### Goal of the exercise:
Convert the part of the listing from the line containing "This screenshot has height=1316, width=924." through the end of the listing into a numbered list, skipping blank lines. Leave the pictures out of your answer.

### Data entries:
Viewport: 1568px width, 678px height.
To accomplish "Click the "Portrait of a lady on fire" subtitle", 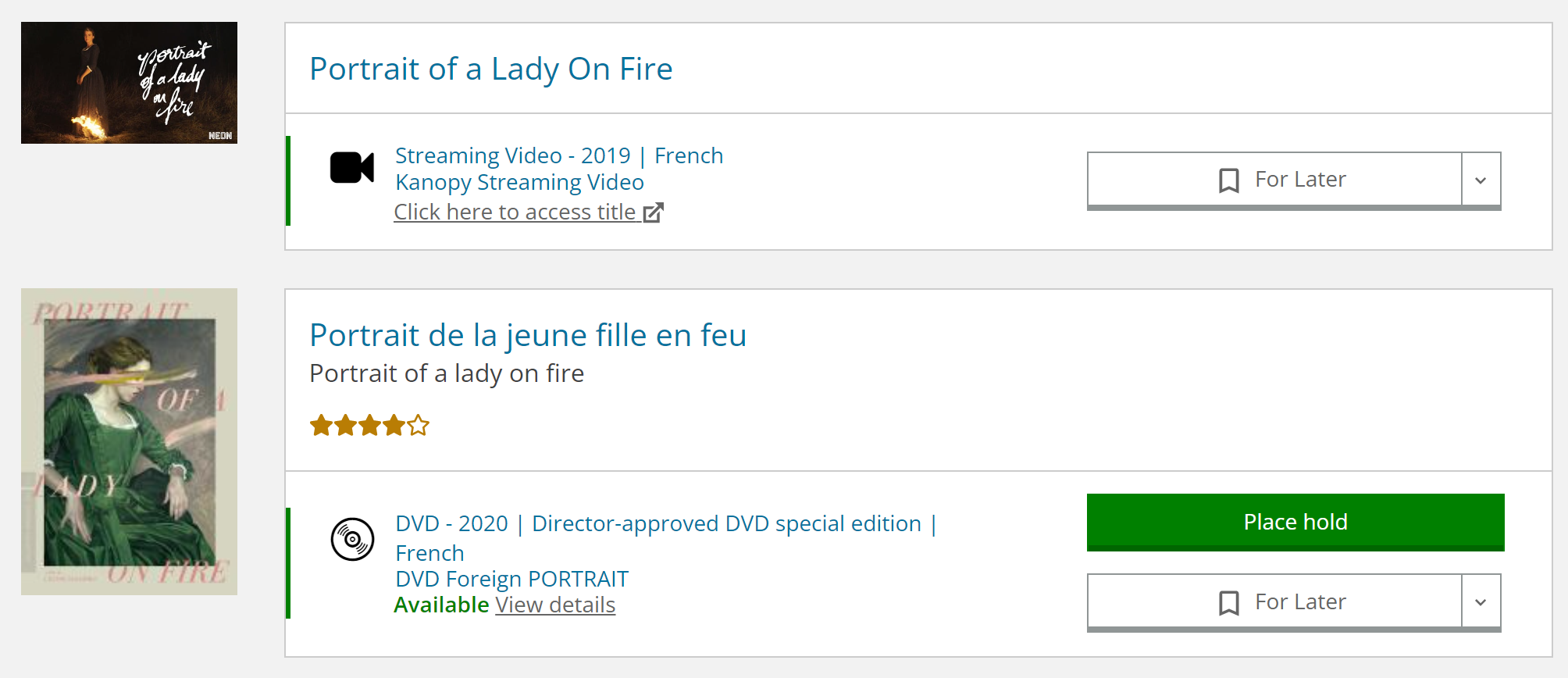I will coord(447,373).
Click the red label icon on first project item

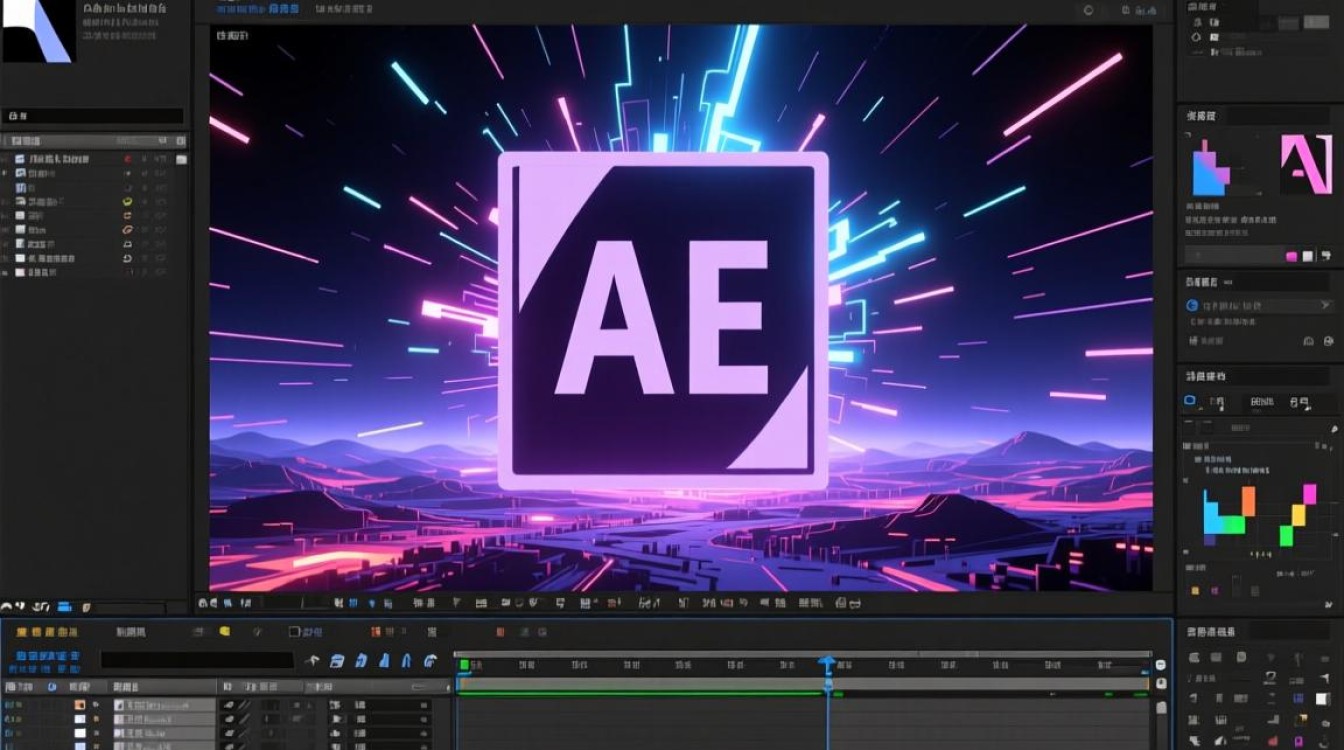click(127, 159)
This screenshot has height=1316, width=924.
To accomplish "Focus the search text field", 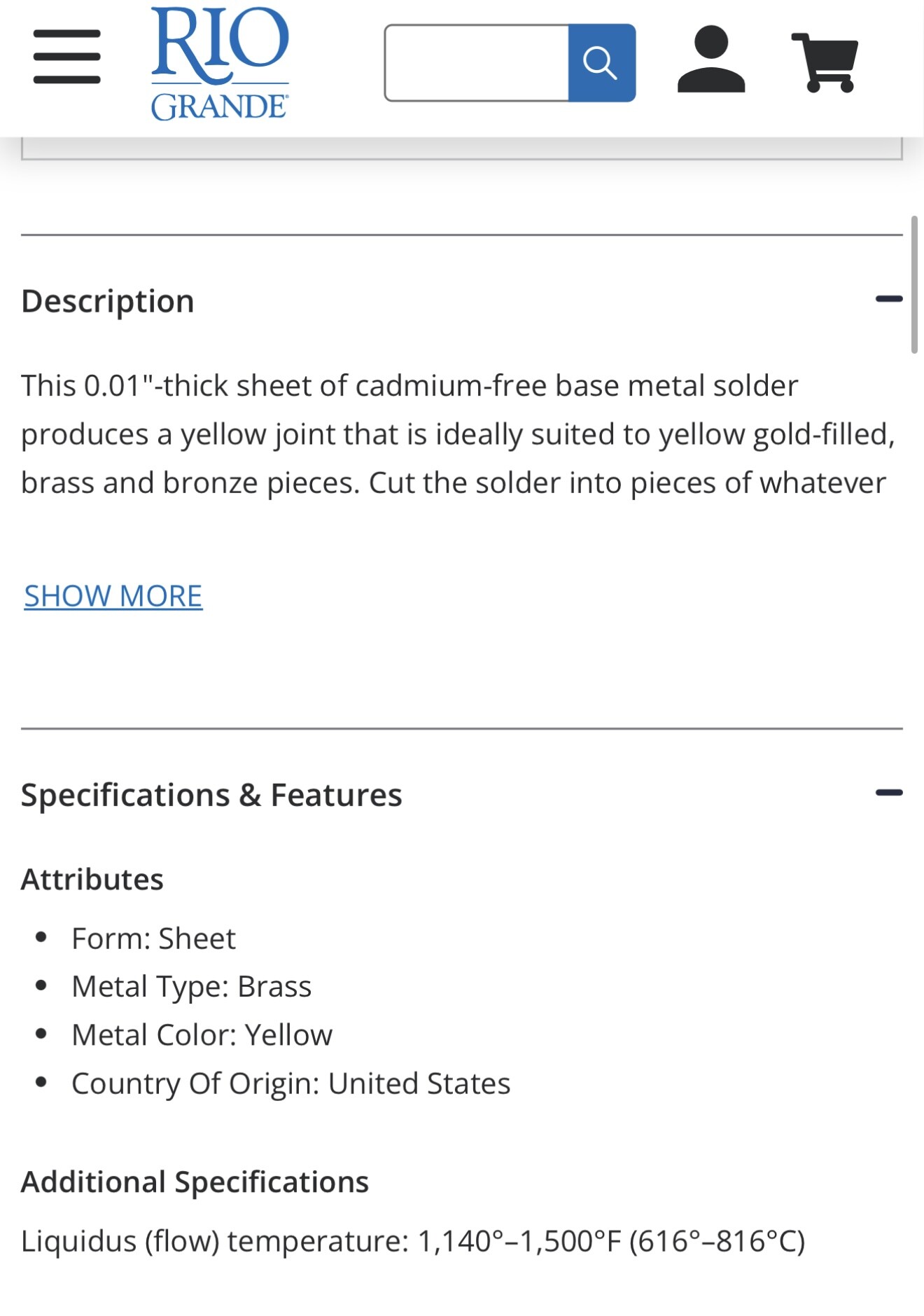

### Answer for this exercise:
1. This screenshot has height=1316, width=924.
2. To accomplish "Focus the search text field", 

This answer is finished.